§ **Exercise requirements**
In the text on linear regression basics below, what does a simple linear regression model try to calculate for the line?

§ **Selected excerpt**
Basics of Linear Regression
A simple linear regression model can be used to build a relation between an explanatory variable and one target variable. it tries to generate the system of line that can fit in the data with minimum loss. It tries to calculate coefficient and intercept of the line.
Lets consider you want to predict the price of a pizza. So while predicting the price the variable that comes into your mind is the size of pizza. For now don’t consider other features like thickness of pizza and the type of pizza etc. Lets build a relation between size of pizza and the price of pizza using this dummy data.
Diameter Price 6 5.0 8 10.0 10 13.0 14 17.5 18 18.0
Lets visualize the data using using matplot.
import matplotlib.pyplot as plt
import seaborn as sns
sns.set()
plt.figure()
plt.title('Pizza price plotted against diameter')
plt.xlabel('Diameter in inches')
plt.ylabel('Price in dollars')
plt.plot(X, y, 'k.')
plt.axis([0, 25, 0, 25])
plt.grid(True)
plt.show()

§ **Data extract**
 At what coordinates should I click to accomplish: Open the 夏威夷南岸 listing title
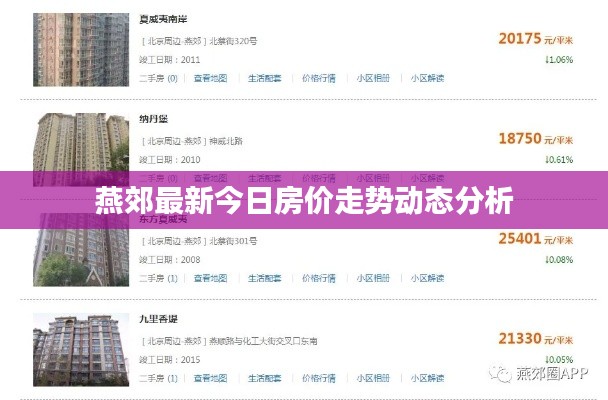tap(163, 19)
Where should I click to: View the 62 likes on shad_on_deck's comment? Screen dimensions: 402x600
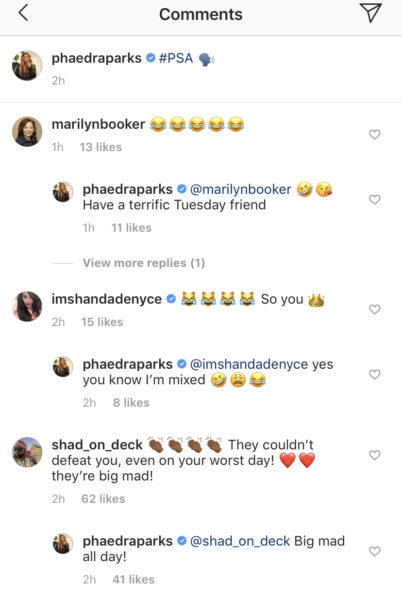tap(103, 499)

§ **Final result**
The coefficient and the intercept of the line.